In many ways, François Fillon represents both Sarkozy and Juppé, with the political program of the former and the stature of the latter. His opponents underestimated him during the campaign, as he wasn’t seen as a credible winner and lacked charisma, which allowed him to focus on policy instead of fighting over national identity and the wearing of religious symbols in public. He is highly neoliberal (often referred to as the French Margaret Thatcher) and is often accused of being “worse than Sarkozy” because of his radical views on Islam, immigration, and women’s rights.
Though he is not an anti-system candidate, he adopted Sarkozy’s anti-system rhetoric. “A microcosm think to know the truth on everything and talk on the behalf of the French people,” he stated during the campaign. Moreover, like Trump, he kept delegitimizing the media and journalists during the final weeks of the campaign.
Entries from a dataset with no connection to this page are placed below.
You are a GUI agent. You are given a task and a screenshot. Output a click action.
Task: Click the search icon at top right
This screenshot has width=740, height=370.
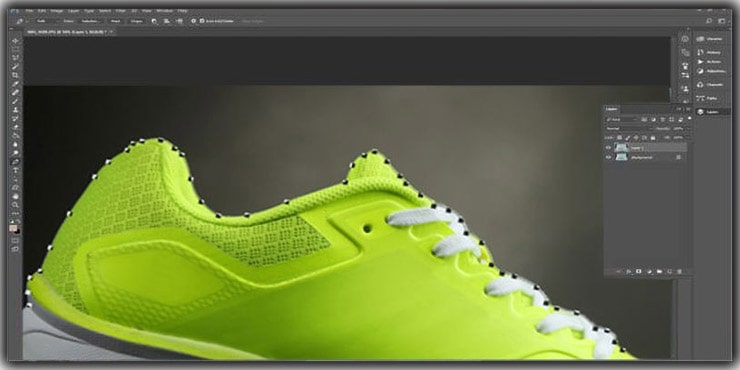click(x=709, y=21)
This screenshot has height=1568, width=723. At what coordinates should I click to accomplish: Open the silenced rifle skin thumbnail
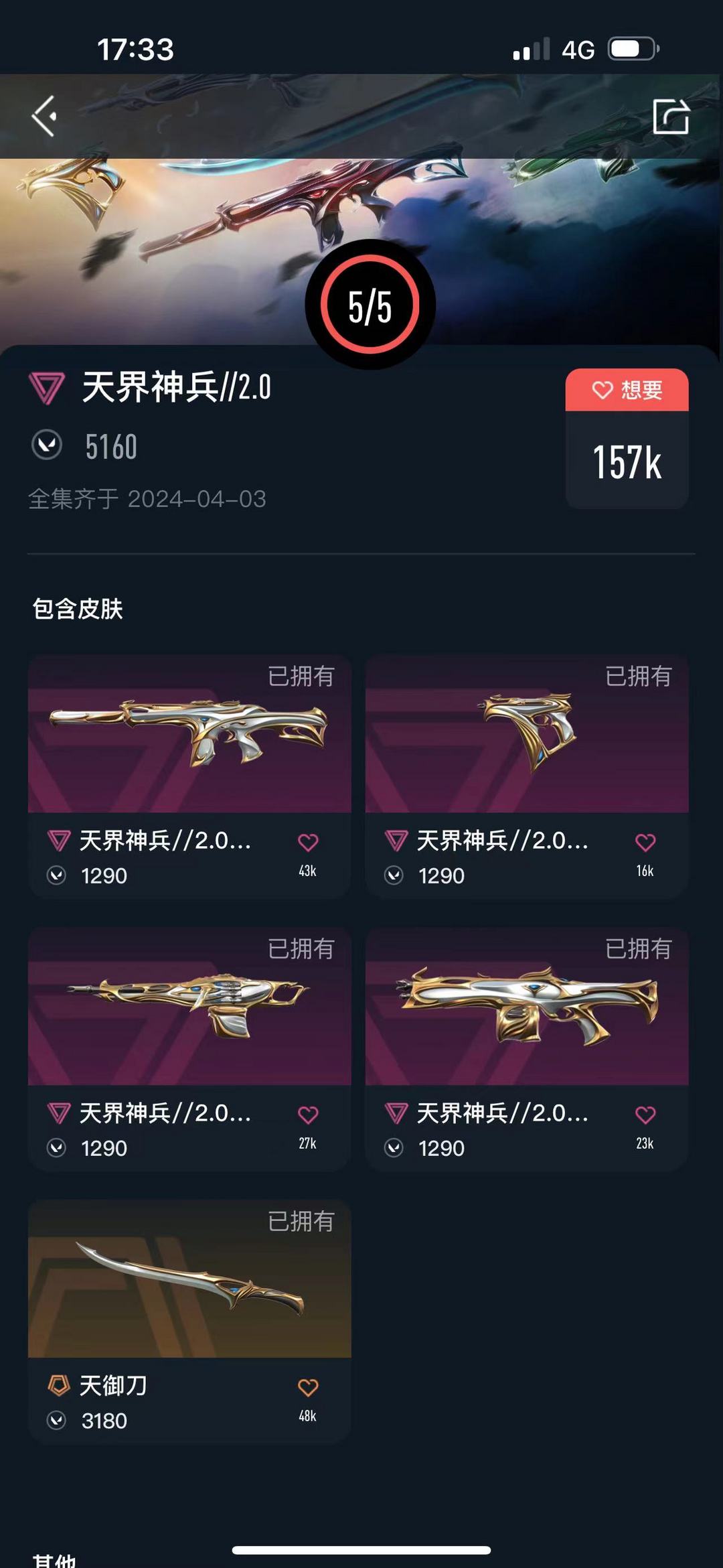(x=189, y=734)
Sarkozy was the perfect opponent from the perspectives of both Marine Le Pen and the Socialist Party. His radical position on identity and immigration validated the National Front’s policies and his frequent provocations and excessive personality contributed to Marine Le Pen’s popularity. His behavior and current lawsuits against him trigger strong feelings among the electorate. The Socialist Party could have easily launched personal attacks to foster hatred against him. On the other hand, Fillon is an assertive, conservative Catholic who will probably entice the traditionalist electorate of the National Front, such as Marine Le Pen’s niece Marion-Maréchal Le Pen’s supporters in southeast France. He notably wants to restore France’s national greatness and identity and plans to regulate the practice of Islam and to restrain immigration.
Still, Fillon’s candidacy could provide a great opportunity for the Socialist Party to reinvigorate its platform. His conservative politics could unify the left by serving as a viable adversary, which could restore the polarity of the French political landscape and regain the fundamental values that have been central to the system since the election of François Mitterrand in 1981.
François Fillon is very likely to become the next president of France. He is the best candidate to stop the National Front and has no real opponent facing him. Thus, if the Socialist Party doesn’t seize the opportunity to propose a real leftist alternative to the French people, a traditionalist conservative will be the next president of France—but it won’t be the populist, anti-system candidate everybody feared, proving the country learned a lesson from the shockwaves of the Brexit and Trump votes.
Sophie des Beauvais is a former editorial assistant at World Policy Journal.